Well, you could make an argument that broader media are replacing traditional silos of art, music, dance etc, in terms of the way creative people work and the products of their creativity is consumed now - in multi-media, digital, interactive ways.
But the comparison you're posing, with technical aspects of how digital work can be accessed safely and understood for what it is, is chalk and cheese with 'art and music'. You're comparing approaches to accessing one thing with the artistic merits of the other. Either talk about issues of accessing and verifying both, or compare their artistic merits. Or make a clear distinction and do both for both. Don't muddle up the two.

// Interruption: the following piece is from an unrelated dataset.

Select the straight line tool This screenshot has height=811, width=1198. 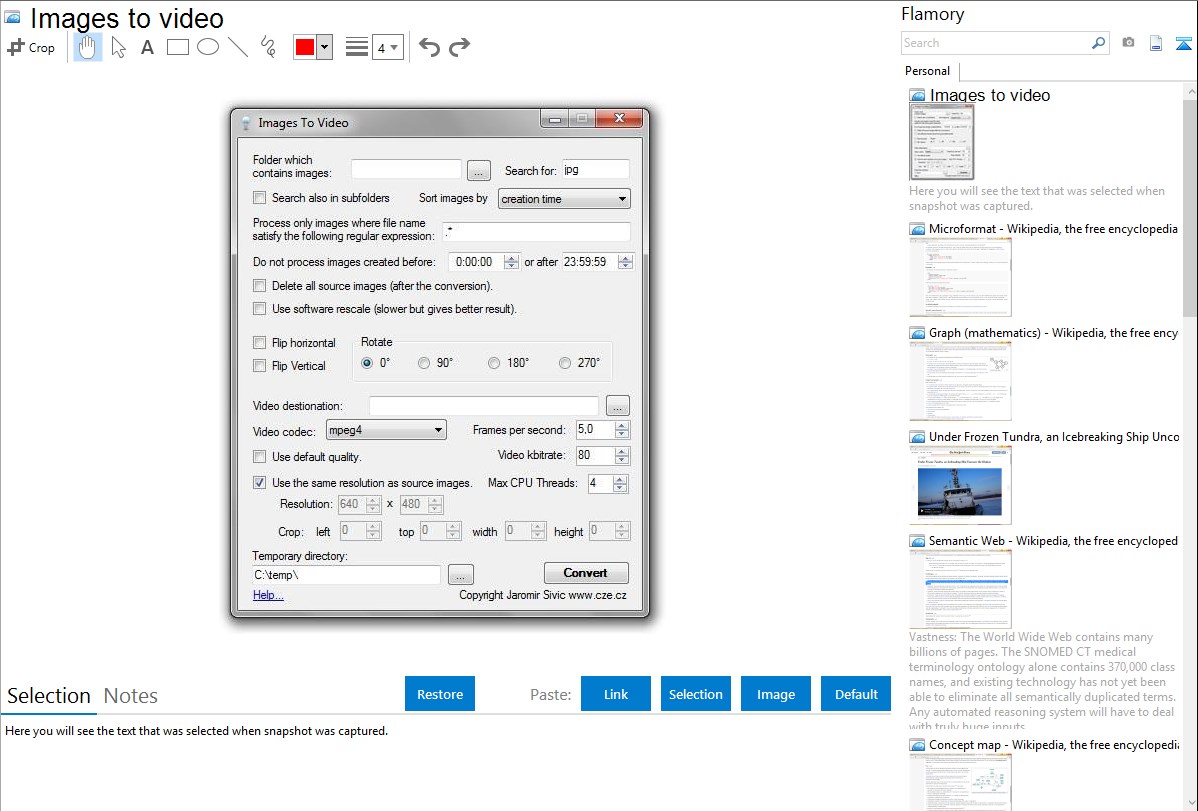pyautogui.click(x=238, y=47)
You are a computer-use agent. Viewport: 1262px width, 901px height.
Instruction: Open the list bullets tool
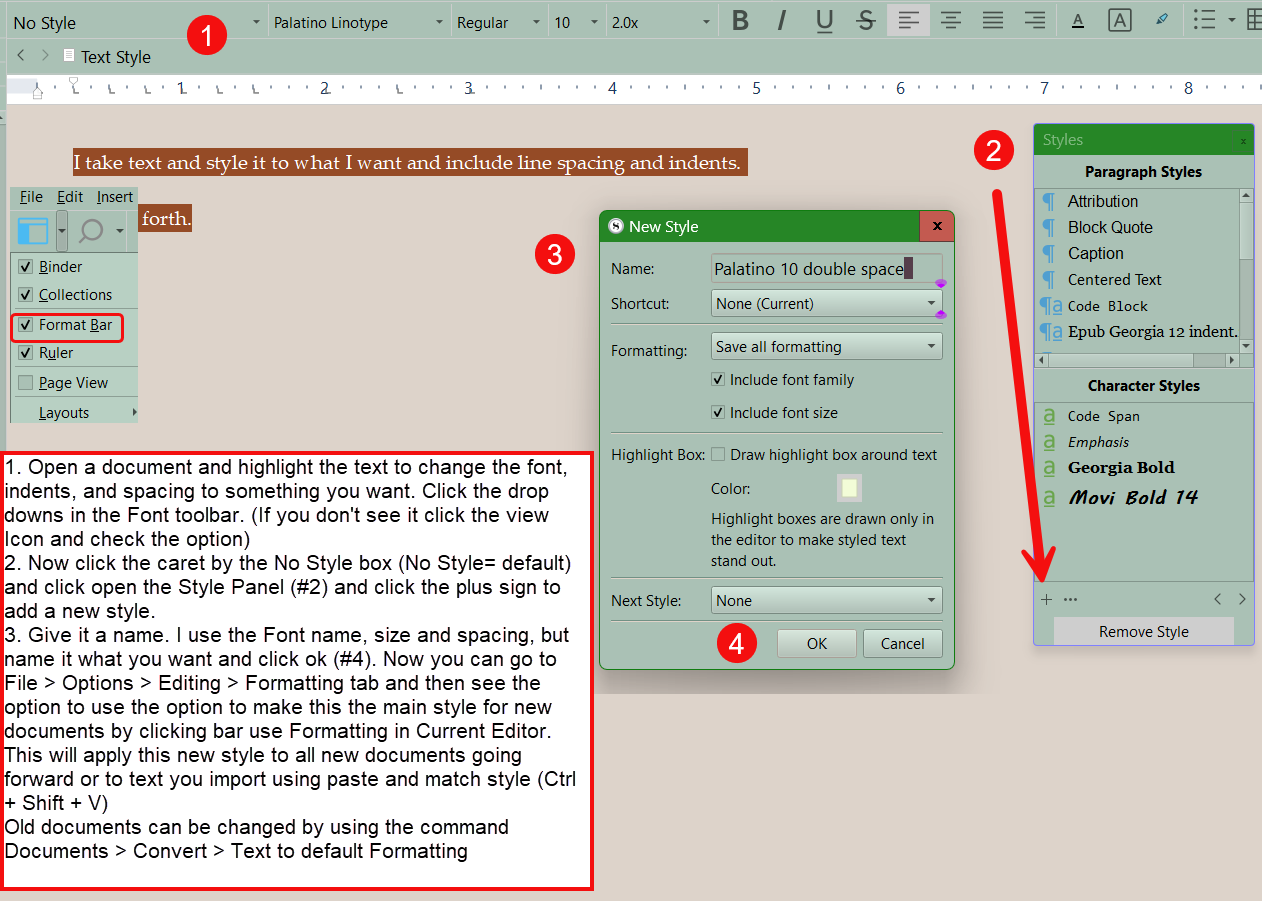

There are still plenty of issues about access and verification in tradtional art and music - faked paintings, fake classical music careers (famous woman pianist of late C20th uncovered as a plagiarist quite recently), fake attributions - male composers still being credited with work by their sisters, wives or students. Elitisim and metro-centrism limiting access in terms of people's perceptions of art 'not being for them' as much as there being actual barriers of cost and location.
Safety, well, as teenagers, would they go alone to hear live music, either classical or pop, in the evening, surrounded by unknown people? At a festival, likewise? That's arguably less safe - certainly perceived as such by teens and their parents these days - than accessing digital art in their own homes. Yet teens of the past went to concerts and pop events without so much concern (and some of them met Jimmy Saville, or became underage groupies).
So from the 'technical support for the consumer' angle, there is a lot to say about both forms.
Music and art have a huge, well-documented power to expand minds and enhance people's ability to learn other subjects and to live better lives. e.g. The evidence behind all that 'baby mozart' stuff (without claiming any particular commercial approach has nailed it). There's a video doing the rounds on Facebook at the moment about a school in a deprived, multi-lingual area in England that re-introduced music as a core part of the curriculum, for every pupil, with instrument tuition and more and saw a huge boost to attainment in other areas. There is so much evidence on cognitive benefits of music particularly.
Then the artistic mind-expansion, critical appreciation - and perhaps, more than anything, gaining the ability to think and assess the merits of things for themselves.